2 Novembre 2015, 00:37am

Publié par Marc Jammet

Faire ses courses en ligne, pour une livraison rapide, c’est bien pratique. 

Sauf que, dans les rayons des entrepôts, une autre course se déroule, pour préparer au plus vite les produits achetés. 

Découvrez les coulisses des hypermarchés connectés, grâce aux témoignages étonnants de deux employés de l’enseigne Chronodrive de l’agglomération toulousaine, une chaîne de cybermarchés lancée en 2004 par le groupe Auchan.

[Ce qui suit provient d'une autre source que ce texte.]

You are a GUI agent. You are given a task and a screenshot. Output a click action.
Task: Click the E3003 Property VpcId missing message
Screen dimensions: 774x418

Rebecca et Julien, 20 ans, étudiants en médecine à Toulouse, en quête d’un revenu pour payer leurs études, y racontent leur marathon permanent au service du client sous la pression des managers.

 

Cet article a initialement été publié dans la revue Z

 

Rebecca  : On avait besoin d’un peu d’argent, on ne trouvait pas de boulot ailleurs. 

Chez Chronodrive, c’était facile. 

J’ai postulé par Internet. 

À l’entretien d’embauche, ils nous ont dit qu’il fallait être disponible le samedi, avoir de l’énergie, le sens du relationnel. 

On te propose un CDI d’office et tu choisis le nombre d’heures que tu veux. J’ai pris dix heures par semaine. 

Les employés sont tous très jeunes, il y a beaucoup d’étudiants.

 

Le premier jour, les responsables de secteur étaient sympathiques, c’était très « On forme une grande famille ». 

Ils se présentent par leur prénom, on se tutoie tous. 

Ils te rassurent : « On sait que vous n’allez pas être rapide, ne vous inquiétez pas, faites à votre rythme. »

 

J’ai découvert mon lieu de travail, un grand hangar avec des alignements d’étagères numérotées et des niveaux, numérotés également. 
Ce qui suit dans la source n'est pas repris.